Exercise 10: COLOUR CAST AND WHITE BALANCE

It is a fact that no camera can adjust automatically to the scene, the way human eye does. Once the camera captures the image it obviously gets transferred and then subsequently is viewed on different display, all these factors affect the colour balance of the image. Hence it is very important that before the capture, we adjust the white balance in the camera. Other option is to make an adjustment at the post processing level. This exercise is focused on explaining the white balance options of the camera.

So, in short white balance is the option/method of ensuring, that the objects are rendered with closest colour perfection in our photos. In my camera (and in most of the DSLRs) there are 3 ways of making these adjustments.

  1. I let the camera do the adjustments – Auto mode
  2. I use predetermined options for the white balance
  3. I use the pre-set option. For this, I need to use a white patch for the camera’s readings and then save the readings as the pre-set. I can save up to 5 pre-sets.

In my DSLR, I have several options to set the white balance:

  • Auto: 3,500 – 8000k

This is a safe option. I just need to trust the camera to do the adjustment, however the results are not constant and they change shot to     shot. If built-in or optional flash fires, results are adjusted for the flash.

  • Incandescent: 3000k
  • Fluorescent: 2,700 – 7,200k
  • Direct sunlight: 5,200k
  • Flash: 5,400k
  • Cloudy: 6000k
  • Shade: 8000k
  • Choose colour temp: 2,500 – 10,000k
  • PRE preset manual: option to set it myself

There are two very good articles available on the web to understand this in-depth.

Author: Sean McHugh, read it on 12/12/11

http://www.cambridgeincolour.com/tutorials/white-balance.htm

Wikipedia: read it on 13/12/11

http://en.wikipedia.org/wiki/White_balance

As per the exercise requirement, I have chosen 4 different light conditions.  For each of them, I have used four different colour temperatures. The results are as below:

Sunlight:

WB Auto: 4550k WB Sunlight: 5000k
Sunny Day-1 Sunny Day-2
WB Cloudy: 5650k WB Shade: 7200k
Sunny Day-3 Sunny Day-4

For this light condition my personal favorite is sunlight. With WB set to sunlight the details in the shadow are more clearly visible.

Cloudy

Now when I am waiting for a cloudy day, it refuses to get cloudy. Hence, I have decided to select a photo, that I had clicked some time back on a cloudy day. I have changed the temperature levels in Lightroom 3.

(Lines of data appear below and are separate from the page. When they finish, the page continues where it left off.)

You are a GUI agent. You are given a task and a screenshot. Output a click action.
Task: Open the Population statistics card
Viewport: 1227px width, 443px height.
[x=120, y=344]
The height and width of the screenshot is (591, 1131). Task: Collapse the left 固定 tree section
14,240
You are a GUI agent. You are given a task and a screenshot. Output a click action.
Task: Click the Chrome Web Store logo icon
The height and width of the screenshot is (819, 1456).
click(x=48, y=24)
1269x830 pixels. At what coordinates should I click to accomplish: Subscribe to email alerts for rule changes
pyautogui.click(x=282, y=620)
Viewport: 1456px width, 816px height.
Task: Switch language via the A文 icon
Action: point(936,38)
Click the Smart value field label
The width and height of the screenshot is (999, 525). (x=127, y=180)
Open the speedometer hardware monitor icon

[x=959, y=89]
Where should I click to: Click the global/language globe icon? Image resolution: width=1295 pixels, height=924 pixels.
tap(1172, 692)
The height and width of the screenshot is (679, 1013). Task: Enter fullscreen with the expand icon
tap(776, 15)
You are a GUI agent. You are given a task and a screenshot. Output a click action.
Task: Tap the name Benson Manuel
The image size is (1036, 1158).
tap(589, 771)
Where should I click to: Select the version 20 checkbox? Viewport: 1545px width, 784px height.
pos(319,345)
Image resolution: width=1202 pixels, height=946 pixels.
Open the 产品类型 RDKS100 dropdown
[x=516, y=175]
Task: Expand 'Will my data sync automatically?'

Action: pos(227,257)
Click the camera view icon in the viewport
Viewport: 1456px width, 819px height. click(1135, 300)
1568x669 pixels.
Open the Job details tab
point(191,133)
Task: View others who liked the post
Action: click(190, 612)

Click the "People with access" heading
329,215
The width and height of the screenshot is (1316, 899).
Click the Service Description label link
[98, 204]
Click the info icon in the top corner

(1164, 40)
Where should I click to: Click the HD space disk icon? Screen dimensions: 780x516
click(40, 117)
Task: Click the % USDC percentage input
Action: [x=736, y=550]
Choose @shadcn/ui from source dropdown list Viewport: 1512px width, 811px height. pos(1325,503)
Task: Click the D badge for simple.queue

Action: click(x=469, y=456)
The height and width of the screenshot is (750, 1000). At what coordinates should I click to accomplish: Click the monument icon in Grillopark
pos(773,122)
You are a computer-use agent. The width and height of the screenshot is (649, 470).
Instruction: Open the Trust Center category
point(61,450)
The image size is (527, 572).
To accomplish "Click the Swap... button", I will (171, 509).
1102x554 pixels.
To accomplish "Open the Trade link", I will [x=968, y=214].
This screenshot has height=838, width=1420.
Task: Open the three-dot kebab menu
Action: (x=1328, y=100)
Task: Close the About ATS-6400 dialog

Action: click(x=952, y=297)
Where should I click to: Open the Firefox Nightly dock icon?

WB Auto: 4200k WB Sunlight: 5200k
Cloudy-Auto Cloudy-sunlight
WB Cloudy: 6000k WB Shade: 8000k
Cloudy-cloudy Cloudy-shade

I remember the scene vividly. In spite of being cloudy the sunlight was quite prominent due to the sun being positioned quite close to the horizon (and that side it was not cloudy). We get to see such cloudy days, followed by heavy rains and powerful thunder and lightening quite often.

Coming back to the exercise. I don’t like the way “Auto” WB has cooled down the temperatures. It is also giving a blue tint, which is not the correct representation of the scene.  “Sunlight” WB is giving an ok results. The most realistic results are with the “Cloudy” WB. I do not like the option “Shade” WB here as it has produced yellow colour cast.

Open shade on a sunny day:

For this, I placed my model near the sliding door and opened the door fully. It was a perfect sunny day. However, there was no direct sunlight hitting the model or surrounding areas.

WB Auto: 4850k WB Sunlight: 5000k
Open shade on a sunny day-1 Open shade on a sunny day-2
WB Cloudy: 5650k WB Shade: 7200k
Open shade on a sunny day-3 Open shade on a sunny day-4

Though these images were shot in the shade, the option “shade” is not offering a natural colour tone. The tint of yellow is bit strong. I am undecided between the option “sunlight” and “cloudy”. I would select option “sunlight” and fine-tune the values with multi selector.

Mixed Lighting

WB Sunlight: 5000k WB Incandescent: 2950k WB Auto: 3400k
ML-Sunlight-3 ML-Incad-2 ML-Auto-1

In this light condition, I feel the Incandescent WB has given ok results. It has brought down the yellow colour-cast significantly and has neutralized the tones reasonably. Notice the color of the sky. However, I would like to fine-tune the values of “incandescent” and reduced the yellow colour-cast further.

Conclusion:

The AWB has a limited range; it doesn’t handle flash well and has limited accuracy.  Prior to this exercise, I have always adjusted the WB according to the scene requirement. I feel comfortable, if I fine-tune the adjustment in the camera, so there is very little left to do in Lightroom.

While shooting objects or materials containing white color, it is important to get the correct white balance. To active this, it makes sense to have the pre-set values saved. As a result, on site WB selection becomes comparatively easy.

I have not checked the results with flash. It will be interesting to know how WB works with it.